The gradual adoption of electronic trading by exchanges in Malaysia, Indonesia, Thailand and the Philippines presents specific challenges for brokers in the construction of algorithmic trading platforms suited to the four ASEAN markets.
Characterised by wide bid-offer spreads and large numbers of illiquid stocks, these markets require algorithms that are designed to cope with these specific traits and hence will behave differently from those in more developed markets like Singapore and Hong Kong.
“The regular algorithms do work but there are always tweaks for the different market dynamics. The algorithm needs to understand the trading speed of the market in terms of your time to fill; it needs to be much more patient in these markets,” says Greg Lee, head of Autobahn equity, Asia at Deutsche Bank.
Deutsche Bank in 2009 rolled out its Stealth algorithm globally. Designed to ”silently' execute difficult orders in over 30 markets around the world, including Asia, the liquidity seeking strategy trades when it's optimal to do so.
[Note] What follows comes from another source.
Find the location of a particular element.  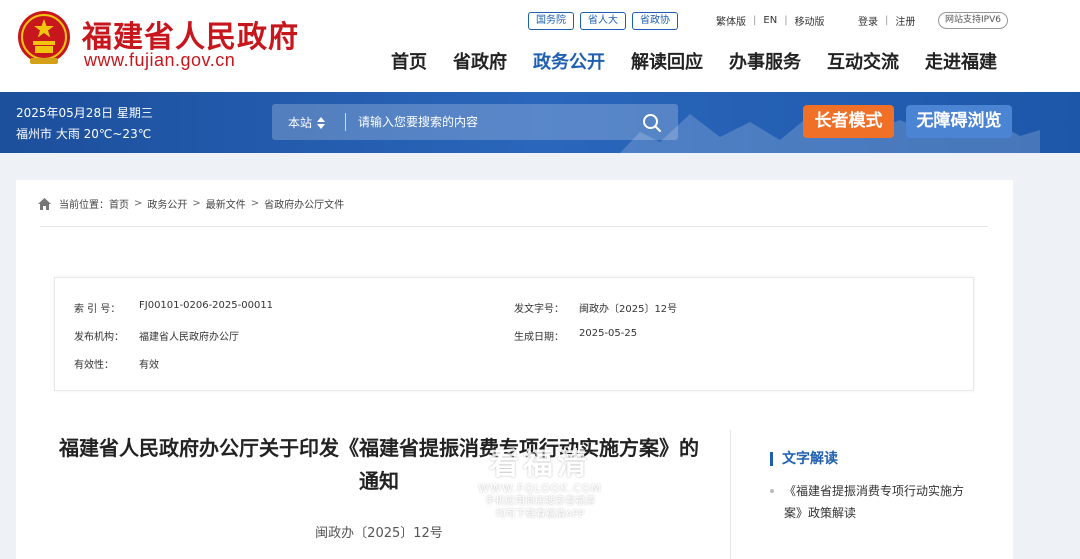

“Algorithms like VWAP use historical volume curves to determine how to allocate today's trading. We can make them somewhat dynamic and look at today's volume but the problem comes when a stock trades 10 million dollars one day and 100,000 dollars the next day. These sorts of fluctuations in volumes and how a stock trades are the things that make those algorithms sometimes unsuited to those stocks. So you need to look at the more practical algorithms that look at spread and liquidity,” Lee adds.
On the Malaysian, Indonesian and Thai exchanges, algorithmic trading volumes as a percentage of overall trading activity have risen steadily from a low base and are expected to begin soon in the Philippines. The Stock Exchange of Thailand is in the process of selecting a shortlist of vendors to supply a new trading engine that is expected boost capacity of the exchange by 100 times when implementation is completed in two years. Bursa Malaysia has also seen a steady increase in the adoption of algorithmic trading following the migration of its derivatives products onto CME Group's Globex electronic trading platform in September 2010. In Indonesia, UBS become the latest broker to launch algorithmic trading in March, while buy-side block crossing network Liquidnet added Malaysian and Indonesian stocks to its platform in November 2010 and January 2011 respectively, bringing to eight its number of markets covered in the region. Liquidnet's average execution size in Malaysian stocks was US$1 million in Q1 2011, while Indonesia recorded an average execution size of US$1.1 million since launch on 25 January 2011.
Keith Ducker, Tora's chief investment officer, adds that although the four ASEAN markets have some common characteristics, they must be viewed independently from a development perspective. “These markets share similar challenges in that they have a strong retail bias and volatility. They don't have a typical distribution of volume across the trading day.
Stocks routinely trade on spikes of volumes and that's hard to model. It's a chicken-and-egg scenario. You need VWAP adoption to create that normal distribution but you're not going to have it until it is an accepted product.
To develop a volume-based algorithm, you're going to have to expect a lot of volatility within the results of that algorithm. There's nothing that says you can't do it, but your expectations have to be different from that of a more mature market like Tokyo,” he noted.
For Glenn Lesko, CEO, Instinet Asia, although the use of algorithms in ASEAN will always differ from larger Asian markets, electronic trading is already effective in an increasing range of circumstances. “It's not going to go up to 100% algorithmic trading in these smaller markets. But people can trade the top 10-20 names and selectively trade other names with algorithms, and we are already doing that for clients. The only strategies that we can't implement are those that interact with other off-exchange sources of liquidity,” he said.